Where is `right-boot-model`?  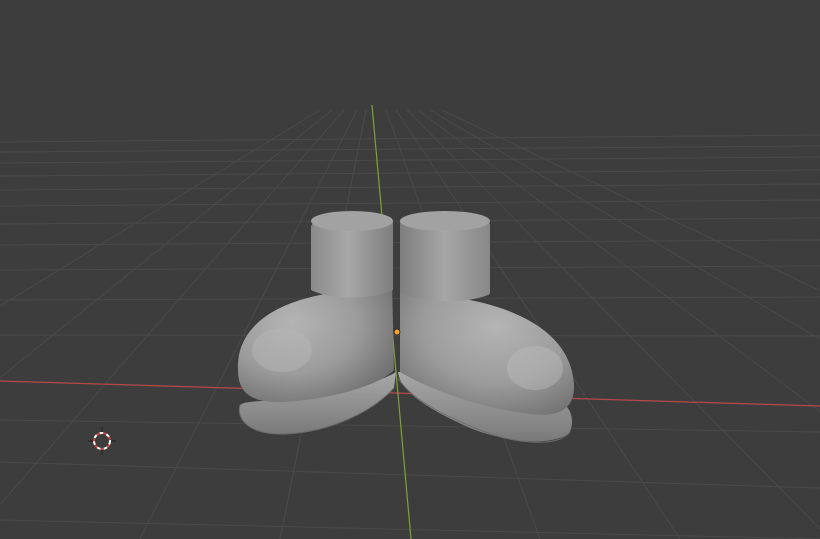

+++

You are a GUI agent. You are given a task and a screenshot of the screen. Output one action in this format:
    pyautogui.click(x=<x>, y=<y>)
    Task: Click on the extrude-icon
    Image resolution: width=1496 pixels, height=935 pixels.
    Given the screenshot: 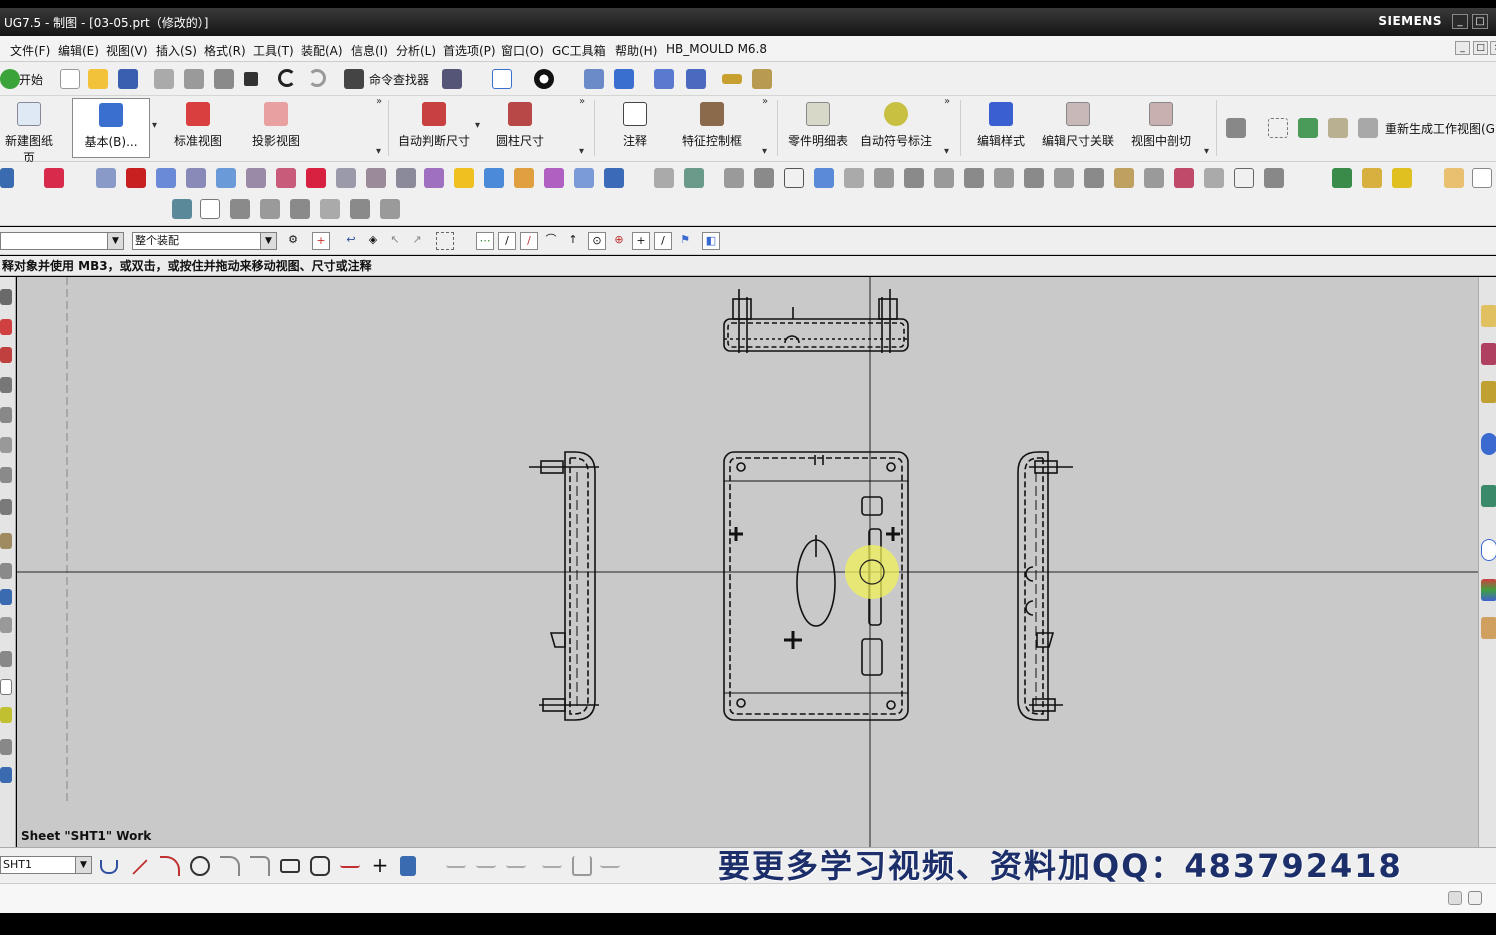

+++

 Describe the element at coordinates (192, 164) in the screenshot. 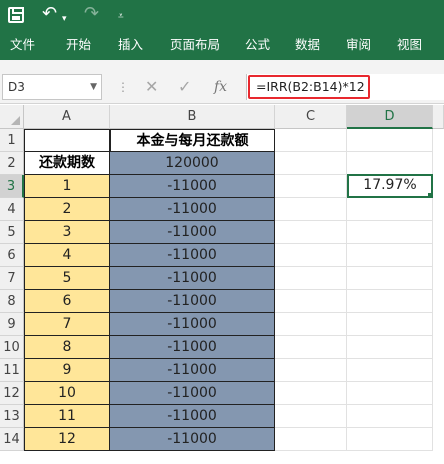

+++

▶ [What you are asked to do]
Copy out everything in the entries from the line containing "You are a GUI" down to the line containing "Image resolution: width=1496", both included, reproducing each line word for word.

▶ [Task output]
You are a GUI agent. You are given a task and a screenshot of the screen. Output one action in this format:
    pyautogui.click(x=<x>, y=<y>)
    Task: Click on the extrude-icon
    Image resolution: width=1496 pixels, height=935 pixels.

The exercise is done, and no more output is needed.